**EXERCISE**:
Swap "Select" for "Choose" everywhere in the records below, and write all the records out again with nothing else changed.
* * * * * * *
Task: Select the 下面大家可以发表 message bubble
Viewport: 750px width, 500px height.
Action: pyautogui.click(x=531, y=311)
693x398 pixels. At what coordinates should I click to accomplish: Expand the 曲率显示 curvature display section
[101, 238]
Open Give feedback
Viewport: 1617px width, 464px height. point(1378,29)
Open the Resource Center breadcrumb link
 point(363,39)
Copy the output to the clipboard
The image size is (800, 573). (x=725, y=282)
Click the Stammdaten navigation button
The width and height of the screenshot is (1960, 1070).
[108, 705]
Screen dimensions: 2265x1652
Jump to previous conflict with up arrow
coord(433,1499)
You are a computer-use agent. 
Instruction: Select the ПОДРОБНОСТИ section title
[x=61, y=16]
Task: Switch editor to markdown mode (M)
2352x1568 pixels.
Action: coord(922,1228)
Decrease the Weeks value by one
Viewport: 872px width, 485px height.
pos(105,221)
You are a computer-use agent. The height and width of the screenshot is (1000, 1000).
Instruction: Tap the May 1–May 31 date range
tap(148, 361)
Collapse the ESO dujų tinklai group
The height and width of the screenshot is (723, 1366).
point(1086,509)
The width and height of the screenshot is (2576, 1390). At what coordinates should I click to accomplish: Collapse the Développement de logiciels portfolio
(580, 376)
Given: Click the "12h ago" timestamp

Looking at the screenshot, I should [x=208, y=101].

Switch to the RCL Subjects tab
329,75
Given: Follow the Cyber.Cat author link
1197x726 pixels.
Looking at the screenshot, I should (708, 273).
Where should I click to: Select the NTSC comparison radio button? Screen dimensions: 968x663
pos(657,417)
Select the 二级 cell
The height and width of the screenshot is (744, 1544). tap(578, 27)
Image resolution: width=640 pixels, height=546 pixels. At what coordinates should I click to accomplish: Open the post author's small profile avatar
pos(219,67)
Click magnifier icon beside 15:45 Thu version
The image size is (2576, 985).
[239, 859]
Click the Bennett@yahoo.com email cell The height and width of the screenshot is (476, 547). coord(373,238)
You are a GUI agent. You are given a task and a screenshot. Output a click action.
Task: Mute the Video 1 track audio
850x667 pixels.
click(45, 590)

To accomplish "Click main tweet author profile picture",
* * * * * * *
**THE RESPONSE**:
Task: Choose the 下面大家可以发表 message bubble
Viewport: 750px width, 500px height.
Action: pyautogui.click(x=531, y=311)
693x398 pixels. At what coordinates should I click to accomplish: Expand the 曲率显示 curvature display section
[101, 238]
Open Give feedback
Viewport: 1617px width, 464px height. point(1378,29)
Open the Resource Center breadcrumb link
 point(363,39)
Copy the output to the clipboard
The image size is (800, 573). (x=725, y=282)
Click the Stammdaten navigation button
The width and height of the screenshot is (1960, 1070).
[108, 705]
Screen dimensions: 2265x1652
Jump to previous conflict with up arrow
coord(433,1499)
You are a computer-use agent. 
Instruction: Choose the ПОДРОБНОСТИ section title
[x=61, y=16]
Task: Switch editor to markdown mode (M)
2352x1568 pixels.
Action: coord(922,1228)
Decrease the Weeks value by one
Viewport: 872px width, 485px height.
pos(105,221)
You are a computer-use agent. The height and width of the screenshot is (1000, 1000).
Instruction: Tap the May 1–May 31 date range
tap(148, 361)
Collapse the ESO dujų tinklai group
The height and width of the screenshot is (723, 1366).
point(1086,509)
The width and height of the screenshot is (2576, 1390). At what coordinates should I click to accomplish: Collapse the Développement de logiciels portfolio
(580, 376)
Given: Click the "12h ago" timestamp

Looking at the screenshot, I should [x=208, y=101].

Switch to the RCL Subjects tab
329,75
Given: Follow the Cyber.Cat author link
1197x726 pixels.
Looking at the screenshot, I should (708, 273).
Where should I click to: Choose the NTSC comparison radio button? Screen dimensions: 968x663
pos(657,417)
Choose the 二级 cell
The height and width of the screenshot is (744, 1544). tap(578, 27)
Image resolution: width=640 pixels, height=546 pixels. At what coordinates should I click to accomplish: Open the post author's small profile avatar
pos(219,67)
Click magnifier icon beside 15:45 Thu version
The image size is (2576, 985).
[239, 859]
Click the Bennett@yahoo.com email cell The height and width of the screenshot is (476, 547). coord(373,238)
You are a GUI agent. You are given a task and a screenshot. Output a click action.
Task: Mute the Video 1 track audio
850x667 pixels.
click(45, 590)

To accomplish "Click main tweet author profile picture",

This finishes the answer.